Empty Words contains two threads: the handwriting exercises (complete with distractions) and what Levrero calls “The Discourse,” which has the stated aim of being about nothing. These two threads are interspersed throughout and every entry is dated. In the “Discourse,” Levrero believes writing about nothing will eventually reveal something authentic. “There’s a flow, a rhythm, a seemingly empty form; the discourse could end up addressing any topic or idea.” As with the writing exercises, the rules here are strictly limiting. Seen another way, they are freeing. By throwing off the burden of an idea, Levrero can follow his “Discourse” wherever it takes him. He quickly turns to his dog, Pongo, as subject matter. “It’s false content,” Levrero writes, “or perhaps semi-false, since, like all things, it could easily be seen as symbolic of other, deeper things.”
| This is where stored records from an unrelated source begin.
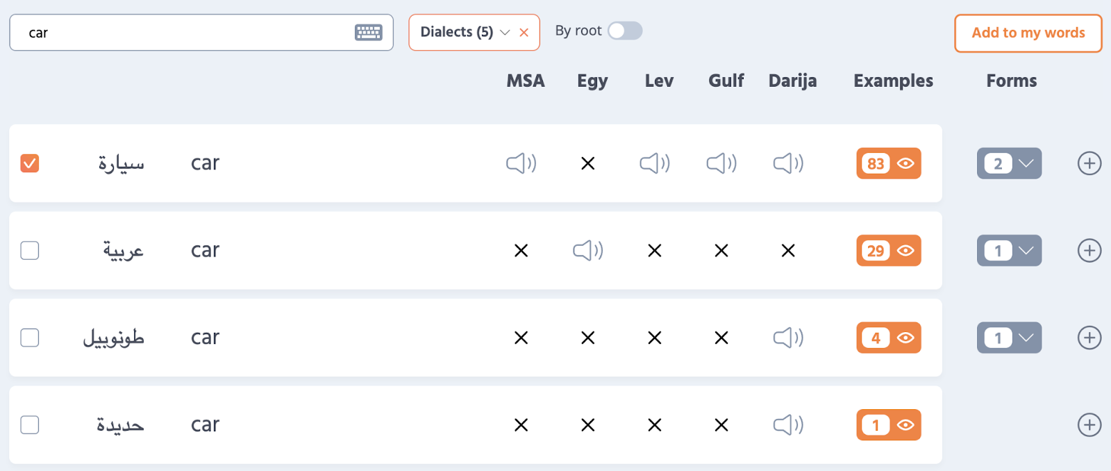Play Darija audio for حديدة
The height and width of the screenshot is (471, 1111).
coord(788,424)
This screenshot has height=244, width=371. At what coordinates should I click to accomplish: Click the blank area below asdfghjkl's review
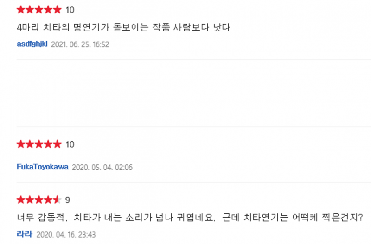click(x=194, y=94)
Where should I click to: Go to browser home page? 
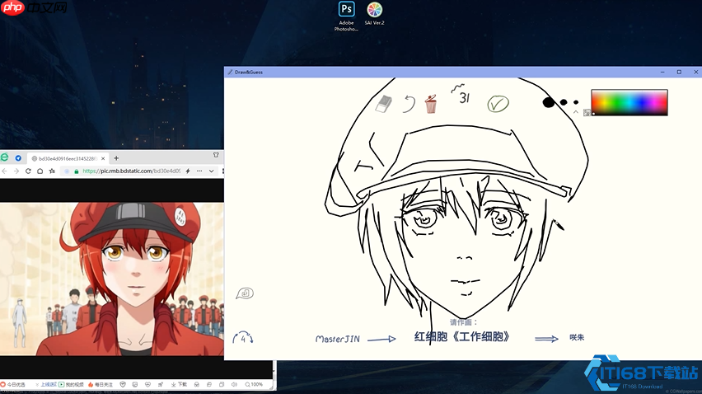tap(40, 171)
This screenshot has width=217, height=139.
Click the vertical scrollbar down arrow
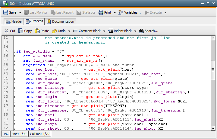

Levrero writes about gradually pushing open a gap in the fence so that Pongo could escape. When the dog returns from its disappearance with a bad eye injury, the author is overwhelmed with guilt. But what did he expect? Throughout the book, Levrero demonstrates a habit of falling into his own traps. It might be that Levrero focuses so much of the “Discourse” on the needy and neglected Pongo because he sees so much of himself in the dog. If he notices this parallel, he doesn’t say. The author admits to being afraid that the reader “who isn’t me would have already have found something of the true content of the discourse in these lines. . . . How humiliating to give myself away to the reader before I’ve given anything away to myself, blissfully unaware that anything’s been given away at all!”

When Levrero turns his attention to an impending move, his anxiety ratchets up, and when he moves into the new house and notices a nearby electric substation that won’t stop buzzing, he feels even worse. In response to this and other frustrations—including the demands of his nagging child Ignacio and his partner Alicia, who he thinks doesn’t understand his decision-making process—he retreats into his exercises: “Concentration. Relaxation. Focus on forming the letters and focus on your muscles.”

Given how unhappy he is with his surroundings, why doesn’t Levrero pack up and leave? Is he afraid of returning, like Pongo, with some injury inflicted by the outside world? “When you reach a certain age, you’re no longer the protagonist of your own actions: all you have left are the consequences of things you’ve already done,” he writes. “I can’t get free of the tangle of consequences, and there’s no point trying to be the protagonist of my own actions again, but what I can do is find my lost self among these new patterns and learn to live again, only differently.”

What I’ve written down is barely legible, especially the letters g and r. I wasn’t able to concentrate on forming the words because I was too distracted by the difference between Mario Levrero and the character Mario Levrero created of himself. On the bright side, there were no interruptions.